KHI said one in 20 or 5.8% of Kansas households didn’t have a computer, smartphone or tablet. But Kansans with a bachelor’s degree in college where eight times more likely to have a computer than Kansans who didn’t earn a high school diploma.

Of Kansans age 65 or older, one in 10 or 11.8% didn’t have a computer to access the web. KHI said one in 10 Kansas households, or 12%, lacked broadband service.

KHI developed an interactive digital divide dashboard to provide an overview of computer ownership and broadband availability in each of the state’s 105 counties. The dashboard, based on 2022 information from the U.S. Census Bureau, provided breakdowns by age, race, ethnicity, employment, education and income.

For example, it revealed gaps among counties in terms of the percentage of households without a computer. A sample: Riley, 2.4%; Johnson, 2.8%; Sedgwick, 4.9%; Shawnee, 7.6%; as well as Jewell, 15.7%; Lincoln, 14.3%; Marshall and Neosho, 12%; Gove, 10.2%; and Wallace, 10%.

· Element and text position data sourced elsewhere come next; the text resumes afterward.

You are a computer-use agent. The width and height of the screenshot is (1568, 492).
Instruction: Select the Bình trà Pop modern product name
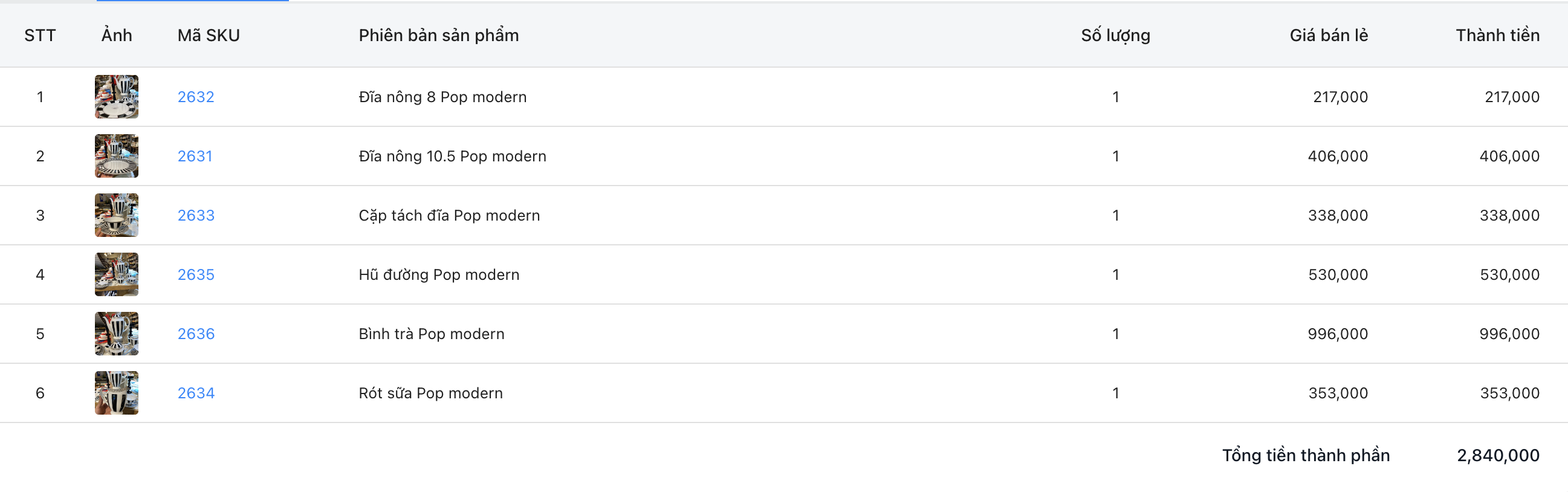click(431, 334)
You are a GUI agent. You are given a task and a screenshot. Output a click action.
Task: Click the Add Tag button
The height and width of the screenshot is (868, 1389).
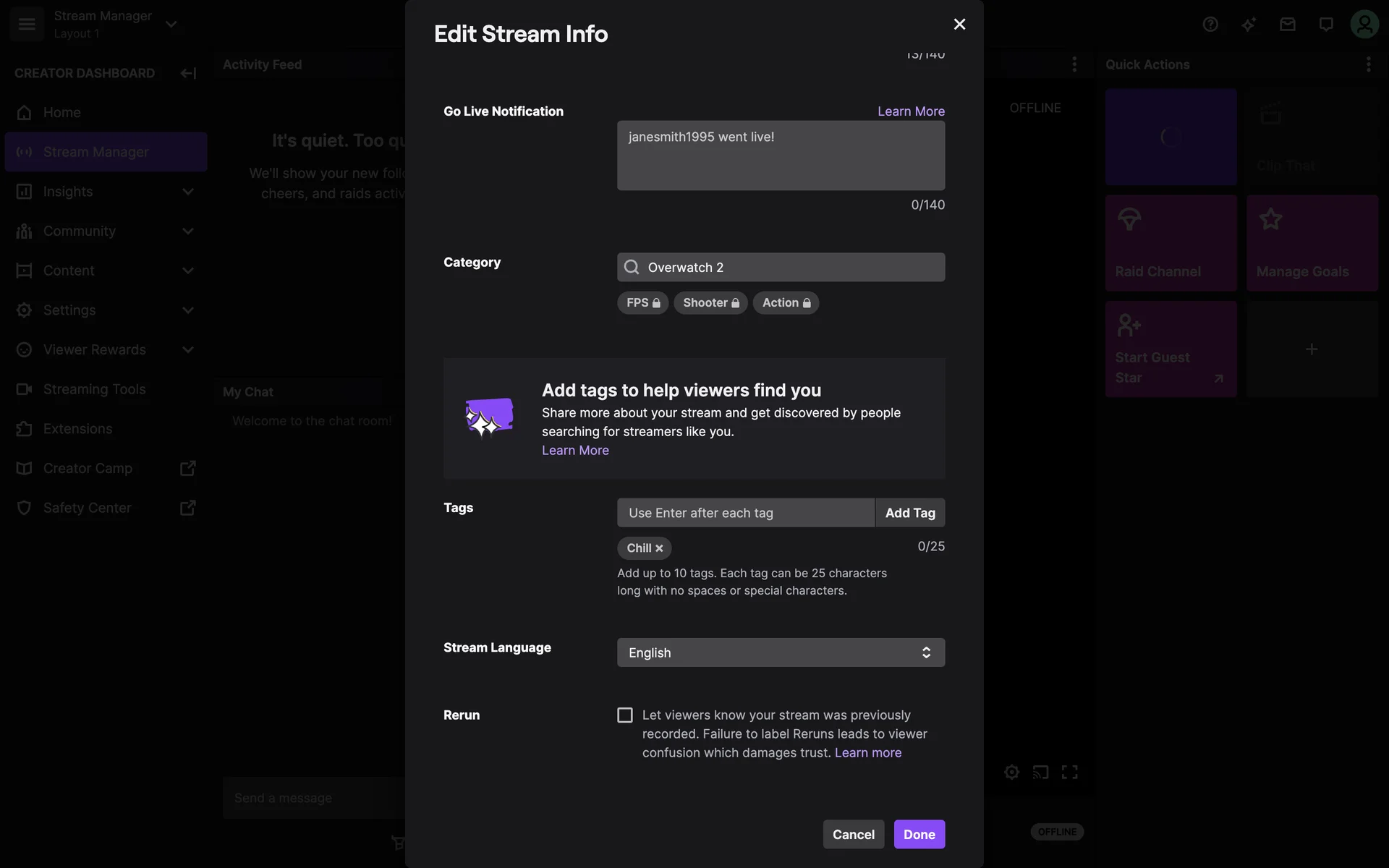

The dashboard chronicled county-by-county differences in broadband availability. The percentage without high-speed internet: Johnson, 5%; Riley, 9.5%; Sedgwick, 10.7%; Shawnee, 17.2%; as well as Lincoln, 26.2%; Gove, 24.2%; Jewell, 22.8%; Neosho, 19.6%; Marshall, 16.9%; and Wallace, 11.8%.

The challenge of responding to the state’s technological divide has been more difficult in rural communities due to insufficient infrastructure that elevated the cost of adding high-speed internet service.

Senate President Ty Masterson, R-Andover, said delivering broadband to rural communities was “critically important for those communities to thrive.”

To work toward closing the gap, the federal Affordable Connectivity Program operated from Dec. 31, 2021, to June 1. That program reduced the nation’s internet connectivity deficit by providing 23 million households with discounts on broadband services and computer purchases. An attempt to extend the federal initiative has been introduced in Congress, but not passed.

In 2023, Gov. Laura Kelly said Kansas received $452 million that would be dedicated to the Broadband Equity Access and Deployment program to expand broadband infrastructure in Kansas.

It followed the state’s 2020 commitment to provide $85 million over 10 years to the Broadband Acceleration Grant for benefit of Kansas communities, especially in economically distressed regions.

In July, Kelly said acceleration grants of $10 million were awarded to a dozen internet providers, and that investment would be paired with $12.7 million in matching funds, for benefit of 14 rural Kansas counties.

“Broadband drives innovation, unlocks potential and ensures everyone can participate in services essential for economic, educational and industrial growth,” Kelly said.